Class Notes

1981

JUNE 1996 Abner Oakes, IV, Stephen Godchaux
Class Notes
1981
JUNE 1996 Abner Oakes, IV, Stephen Godchaux

Earlier this morning my wife was perched precariously on the top rung of a too-small stepladder trying to prune the cherry tree in our front yard. From where I was inside the house, I could see her teetering a bit, at one moment a leg shooting out this way for balance, her hand flailing out another way. The saw she held caught the sun like Clint Eastwood's grin, sharp enough to take a hand off at any miscue. But I was far too busy to give her a hand, even if she lost her own. I was far, far too busy. I was brewing beer. In the kitchen thick goo bubbled in our biggest Revere Ware pot: into it had gone grain—crushed chocolate malt—and then several pounds of barley syrup. The heady aroma of Tettnanger hops covered my hands as I tossed those in, too. Eye of newt was next, toe of frog, wool of bat, tongue of dog, and finally some baboon's blood. My head over the cauldron, I inhaled deeply and, in a vision, saw that I would be Thane of Cawdor—and King of Scotland The witches then told me to beware Macduff but that none of woman born shall harm me. I bellowed into the air of our kitchen—"Sweet bodements, good!"—pulled out my broadsword, and marched out to help with the pruning.

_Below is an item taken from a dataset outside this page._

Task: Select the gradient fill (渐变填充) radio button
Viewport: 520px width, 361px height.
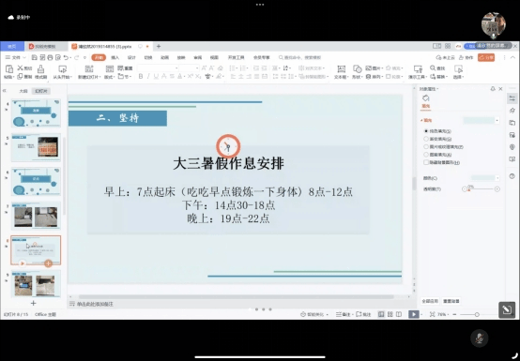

And you think I brew just 'cause of the beer.

Scott Von Eschen brews, too. "I'll send you a recipe for a great porter," he told me over the phone that same day, a few hours after my encounter with the Weird Sisters. When I called him, Scott had just walked in the door from, of all places, Las Vegas. Seems that he and a couple of friends for the last two years have gathered there each March to gamble and canoe the Colorado.

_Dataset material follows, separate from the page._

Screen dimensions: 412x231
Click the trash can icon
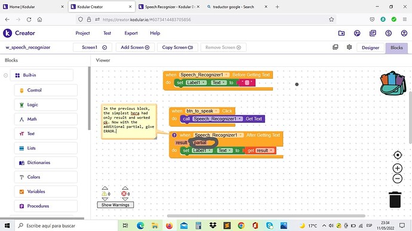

"I won $50 playing craps," bragged this small-time Bugsy; while talking to me, he was cradling four-week-old daughter Anderson and fending off other daughter Campbell. Wife Kristin was just rolling her eyes and shaking her head, glad that next March is 11 months away.

A few years ago, Scott gambled when he quit his job at Morgan Stanley and started an outdoor adventure firm for kids called Adventures Cross Country. Each summer ACC runs about 50 wilderness trips all over the world, from rafting in Alaska to Snorkeling off the Great Barrier Reef to trekking in Costa Rica's rainforest. Scott can't lead trips anymore—he has to be at his San Fran-area office to field questions from parents about why there's no such thing as freeze-dried mesclun mix—but he does spend considerable time scouting out new areas of the world and cool activities in those areas. No wonder he was in Vegas.

Other news? Near the end of December, classmate Larry Leavitt was elected to Vermont Academy's Board of Trustees; his grandfather—also named Larry Leavitt and also a Dartmouth graduate, class of 1925 had been that school's headmaster for 25 years. And Lauren Austin became the director of the Tompkins County human rights office in January. Lauren had been a lawyer in the Syracuse firm of Hiscock and Barclay and worked in Uruguay and Mexico for the Foreign Service. Moving to the Ithaca area with her husband and two sons, she'll investigate complaints of unlawful discrimination, assist complainants in securing compensation if it's occurred, and persevere to educate the community about equal opportunity in employment, housing, education, public accommodations, and credit. One of her first challenges? To look at the recent racial tensions at Ithaca High School.